**INFORMATION SUPPLIED**
○ ○ ○

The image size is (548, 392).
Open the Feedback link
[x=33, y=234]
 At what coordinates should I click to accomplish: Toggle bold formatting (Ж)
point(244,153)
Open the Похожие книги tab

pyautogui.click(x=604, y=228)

○ ○ ○

**WHAT YOU HAVE TO DO**
Retyping the data above exactly and in full is the task.

**ANSWER SECTION**
The image size is (548, 392).
Open the Feedback link
[x=33, y=234]
 At what coordinates should I click to accomplish: Toggle bold formatting (Ж)
point(244,153)
Open the Похожие книги tab

pyautogui.click(x=604, y=228)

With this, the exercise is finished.